When Rudi Meier was elected to the presidency of the Adventist Development and Relief Agency in October 2010, he told the employees that he planned to bring the agency closer to the church and boost morale, which he perceived as being very low. To the Board he said that he wanted to move the Agency more into development work and away from relief efforts. Those were his plans for saving ADRA.
Five months later, in February 2011, in a move originally described as necessary for financial reasons, seventeen employees, including two vice presidents, were given pink slips as part of Meier’s plan to reorganize the Agency and make it more competitive for US AID funding.
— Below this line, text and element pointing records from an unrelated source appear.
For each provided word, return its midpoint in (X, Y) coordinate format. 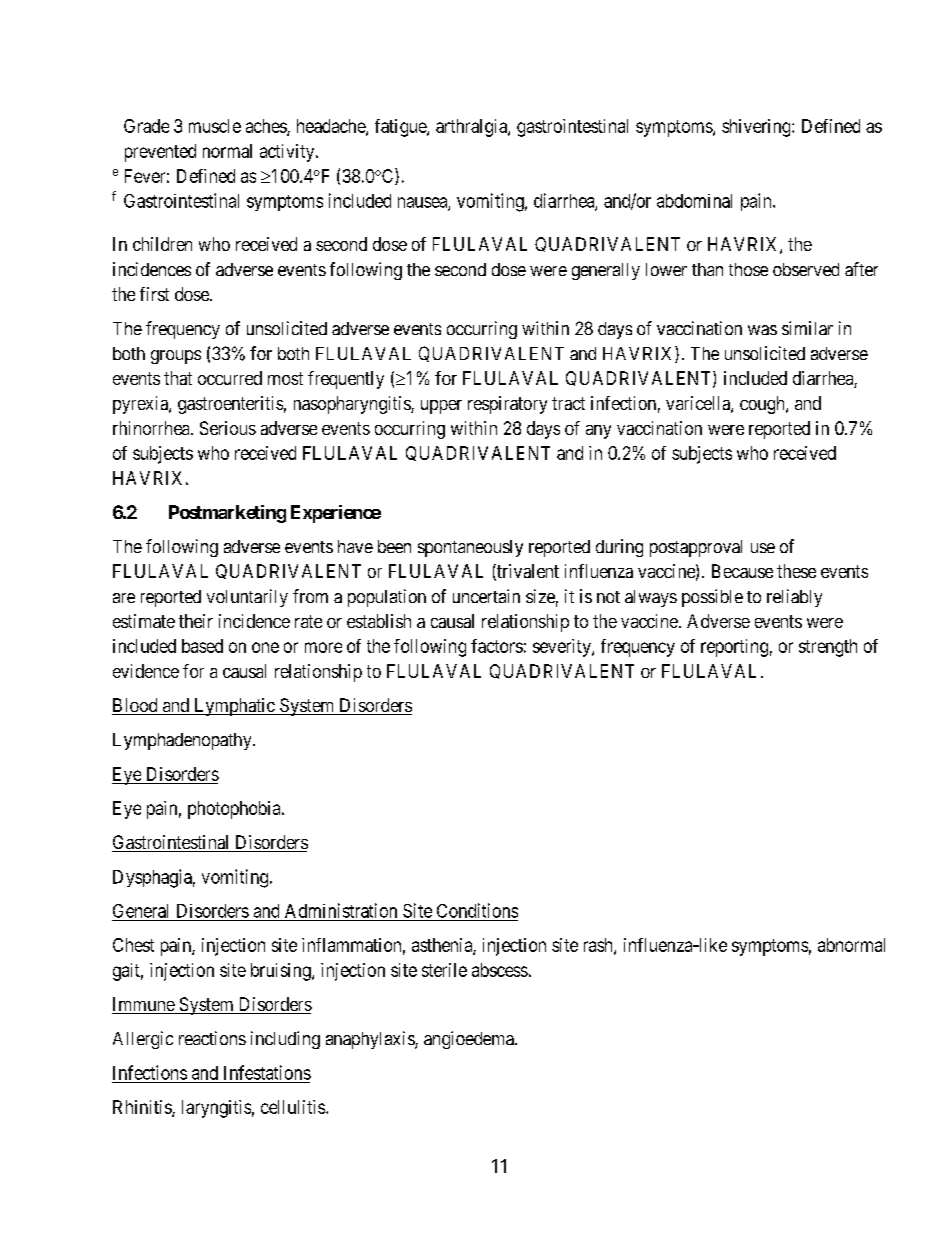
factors (497, 646)
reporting (734, 648)
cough (763, 405)
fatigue (401, 128)
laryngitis (216, 1109)
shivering (757, 128)
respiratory (507, 405)
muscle (215, 126)
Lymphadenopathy (183, 741)
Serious (228, 428)
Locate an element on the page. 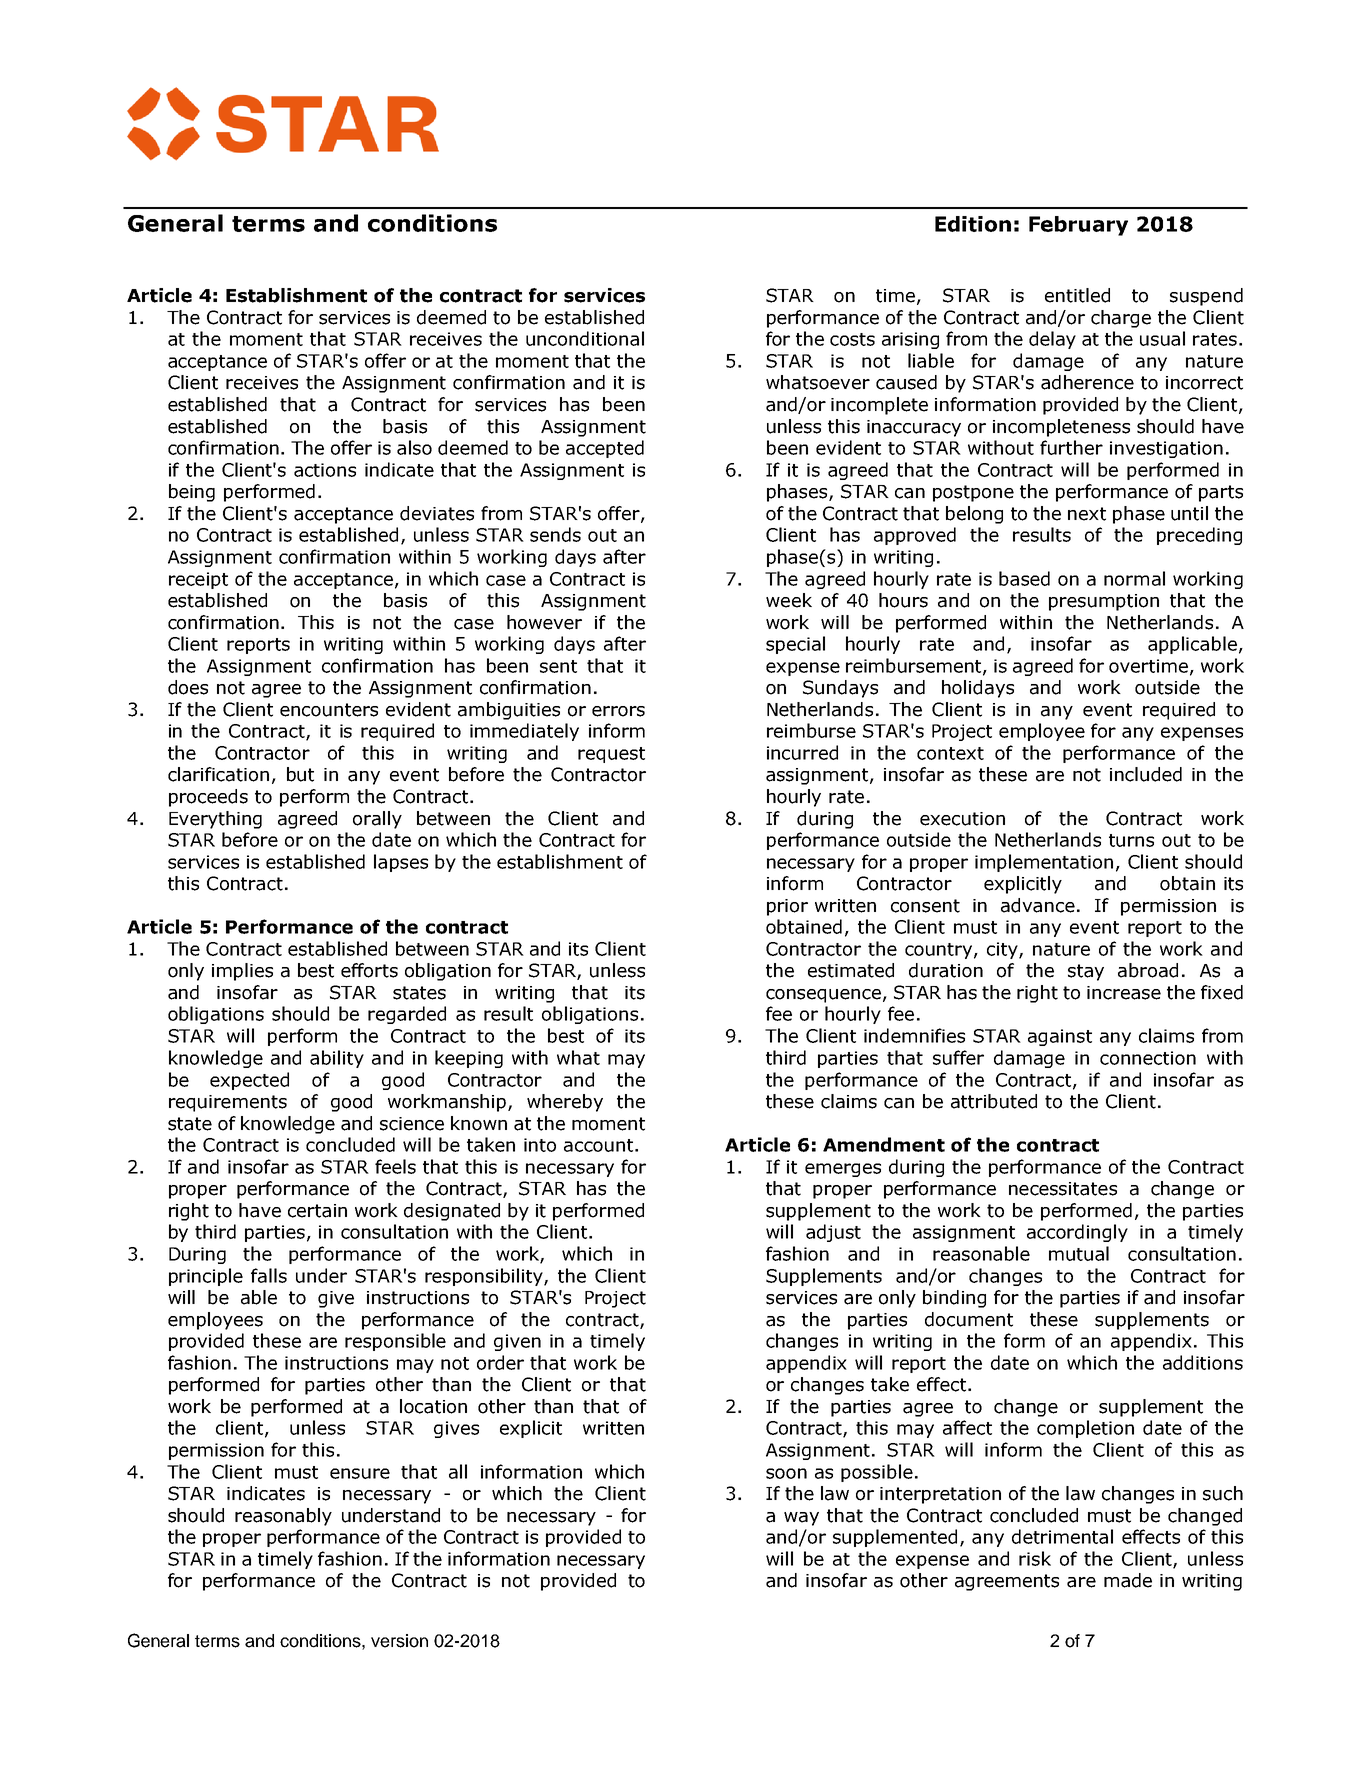 The image size is (1371, 1774). unconditional is located at coordinates (585, 338).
Later the financial reasons were clarified to be those in the future, since ADRA experienced one of its strongest fund raising years ever in 2010. Proposed future changes in funding from US AID were the reason to “right-size” the Agency according to its administration.
Just as Meier’s election had taken the Agency employees by surprise in 2010, the mass firings took employees and Board members by surprise in 2011. Board members promised to look into the circumstances at their next meeting in April. Petitions were drafted and vigils held before the Board session which turned into an eight-hour marathon of debate that brought no change. The Board finally voted to support the president.
As 2011 progressed and work began in the reorganized Agency, ten additional employees chose to leave. The internal auditing and planning departments were particularly hard-hit leaving the agency without any internal auditors. Half of the planning staff left. To date 27 employees have moved on. The workforce has been reduced by a third. There is no plan to replace the internal auditors.
However, without internal auditors and a reduced finance staff, there have been significant challenges to the Agency which is undergoing an audit of the funds it received from the US Office of Foreign Disaster Assistance to help in Haiti after the earthquake. Auditors are also crucial to the public appeal process, since the Agency must ensure that all money donated for a specific project goes to that project.
Two of the changes in the reorganization seem to indicate that Meier plans to move the Agency back to the way it functioned in the late 1990’s. The first was naming Ken Flemmer as vice president. Flemmer, a long-time ADRA employee, has been key to Meier’s plans for the new ADRA. The second change was the dismissal of the personnel that had been hired to help each ADRA country unit with the process of licensure. This seemed to spell the end to the professionalization program that was underway.
Will this reorganization of ADRA save it? Will the Audit Committee of the Board be able to help get it through this latest audit and save the financial reputation of the Agency in the face of the surprising changes made in the past year? The Agency Board meets again Monday. By rights, the saving of ADRA lies in its hands.